==== Passage

In the table below, the top-10 predicted drugs using the generic DRKG can be found. Norepinephrine, Epinephrine & Dopamine at first seemed interested as they are linked to the treatment of symptoms related to DM1. However, in practice, they are only used in severe cases which makes them unlikely drug repurposing candidates. All other drugs are likely to be irrelevant.
Extending DRKG with disease-specific gene-gene edges
In the first series of experiments, DRKG was enriched with disease-specific gene-gene edges derived from the aforementioned gene-expression datasets. It was observed that adding these edges only had a limited impact on the ranking (i.e., the probabilities and ranking positions of the drugs did not change a lot). Below, the top-10 predicted drugs using the DRKG extended with DM1-related gene-gene edges derived from blood gene-expression data can be seen. This ranking differed most from the ranking predicted using the generic knowledge graph. 4 drugs are overlapping with the generic ranking. Metformin is an interesting prediction as it showed efficacy for DM1 in preclinical research. However, it is connected via a direct edge in DRKG. All other drugs are either irrelevant or do not show a clear connection to DM1.
Below, the predicted probability for each drug in the generic ranking is plotted against the probability predicted in this experiment. As can be seen, probabilities are more similar at the top and bottom than they are in between. These drugs are analysed in detail in the thesis.

========

Write what comes next in the passage on ranking drug repurposing candidates for DM1, picking up where it ends. The saved lines after this passage play no part here.

==== Records

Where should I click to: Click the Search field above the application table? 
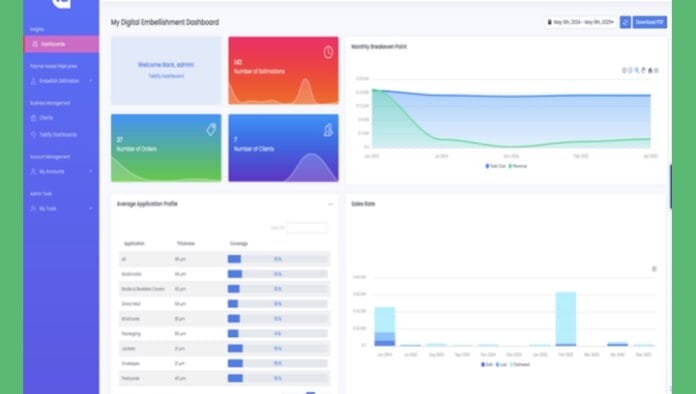307,228
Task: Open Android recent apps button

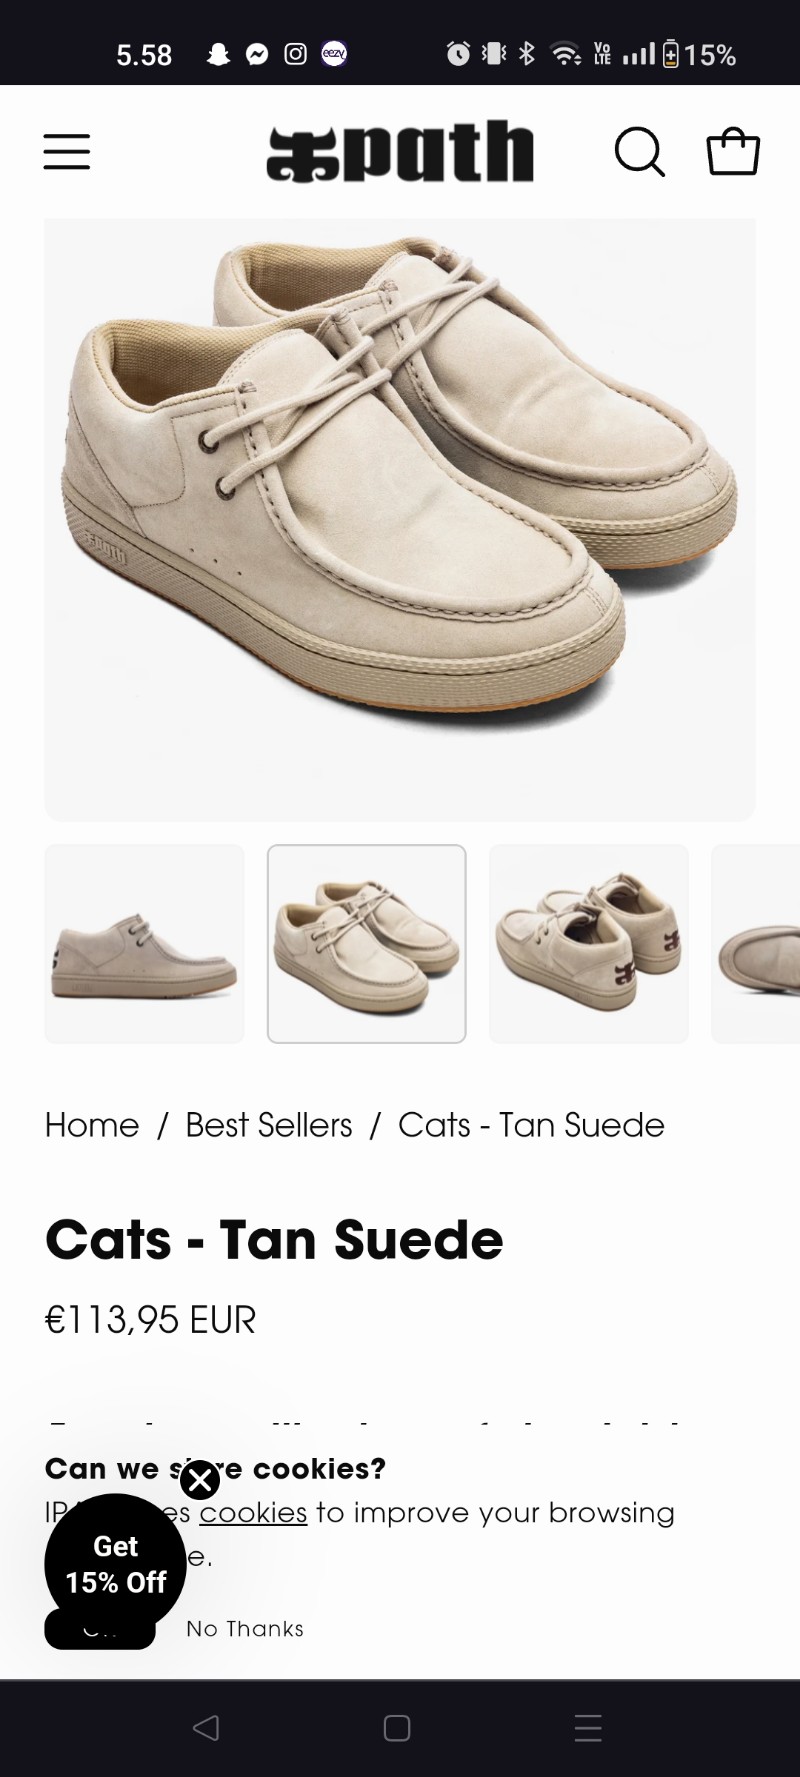Action: [x=588, y=1728]
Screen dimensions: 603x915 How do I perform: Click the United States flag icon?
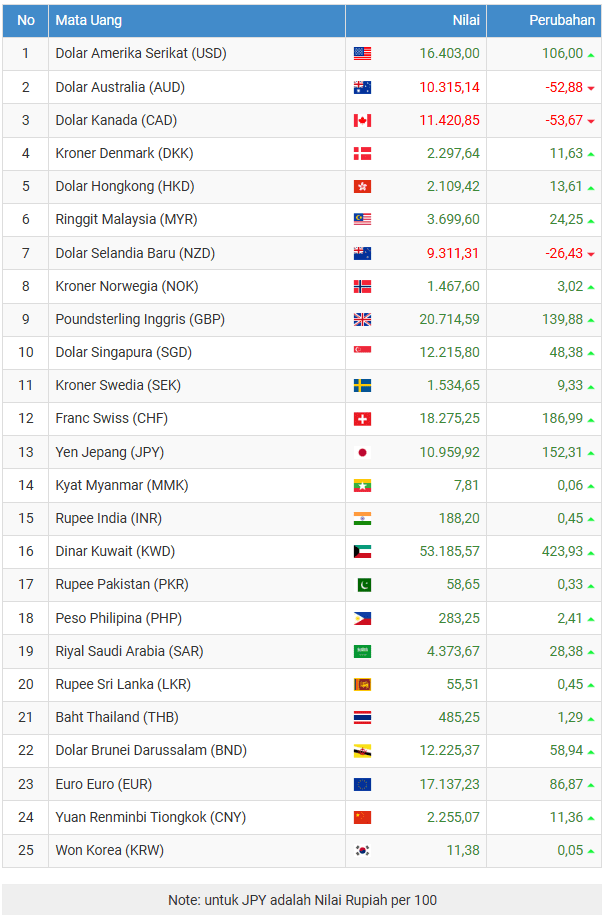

========

Answer below:
Extending DRKG with DM1 related symptoms and associated genes
In the second experiment, DRKG was extended with knowledge on DM1-related symptoms and associated genes. The ranking and probabilities per drug showed substantially more different from the generic ranking compared to the gene-expression experiments as also shown in the scatter plot below. 2 drugs are overlapping with the generic ranking. Phenytoin and Colchicine are interesting predictions. Phenytoin is used for the treatment of Myotonia, which is a symptom of DM1. Colchicine showed efficacy in previous research. Again, for all other drugs, no direct link to DM1 or one of its symptoms was found.
The scatter plot below shows that the probabilities predicted for each drug differed more from the generic ranking compared to the gene-expression experiments. These drugs are also analysed in more detail in the thesis.
Similar to the results on COVID-19, it can be seen that adding edges directly to the disease in the knowledge graph (knowledge on disease symptoms) results in a more different ranking. However, it did not lead to the prediction of drugs for which it is evident that they are useful for the treatment of DM1. Therefore, a more different ranking again does not necessarily mean a better ranking in terms of potential efficacy.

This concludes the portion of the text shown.